┌─ Data records

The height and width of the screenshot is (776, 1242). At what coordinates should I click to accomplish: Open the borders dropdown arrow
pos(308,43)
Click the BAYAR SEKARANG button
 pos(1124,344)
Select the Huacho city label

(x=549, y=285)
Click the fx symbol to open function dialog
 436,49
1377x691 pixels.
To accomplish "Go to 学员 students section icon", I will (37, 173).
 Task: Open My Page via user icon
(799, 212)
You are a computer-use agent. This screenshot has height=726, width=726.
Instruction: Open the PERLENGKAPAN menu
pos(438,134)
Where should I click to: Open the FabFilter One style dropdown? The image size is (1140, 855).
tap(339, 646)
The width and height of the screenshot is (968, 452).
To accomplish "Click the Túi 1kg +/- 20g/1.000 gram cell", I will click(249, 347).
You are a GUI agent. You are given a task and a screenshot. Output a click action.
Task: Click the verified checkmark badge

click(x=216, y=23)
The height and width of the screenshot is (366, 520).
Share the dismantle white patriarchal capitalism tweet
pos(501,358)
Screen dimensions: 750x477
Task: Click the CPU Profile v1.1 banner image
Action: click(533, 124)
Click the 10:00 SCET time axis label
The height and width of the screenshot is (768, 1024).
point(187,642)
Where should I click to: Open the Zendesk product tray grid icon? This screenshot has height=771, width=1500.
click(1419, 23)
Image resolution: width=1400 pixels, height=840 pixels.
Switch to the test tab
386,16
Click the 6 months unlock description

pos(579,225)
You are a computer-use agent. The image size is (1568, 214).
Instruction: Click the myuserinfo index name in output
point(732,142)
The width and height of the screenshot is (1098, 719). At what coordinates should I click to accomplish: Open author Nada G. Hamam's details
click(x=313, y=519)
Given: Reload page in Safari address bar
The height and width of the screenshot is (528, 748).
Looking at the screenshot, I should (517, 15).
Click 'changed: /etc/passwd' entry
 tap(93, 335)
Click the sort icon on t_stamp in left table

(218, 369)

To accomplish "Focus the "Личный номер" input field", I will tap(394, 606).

└─

§ **What you are asked to do**:
Above are the lines; repeat exactly the ones from the line containing "Where should I click to: Open the FabFilter" down to the line containing "The height and width of the screenshot is (366, 520).", both inclusive.

§ **Solution to the problem**:
Where should I click to: Open the FabFilter One style dropdown? The image size is (1140, 855).
tap(339, 646)
The width and height of the screenshot is (968, 452).
To accomplish "Click the Túi 1kg +/- 20g/1.000 gram cell", I will click(249, 347).
You are a GUI agent. You are given a task and a screenshot. Output a click action.
Task: Click the verified checkmark badge

click(x=216, y=23)
The height and width of the screenshot is (366, 520).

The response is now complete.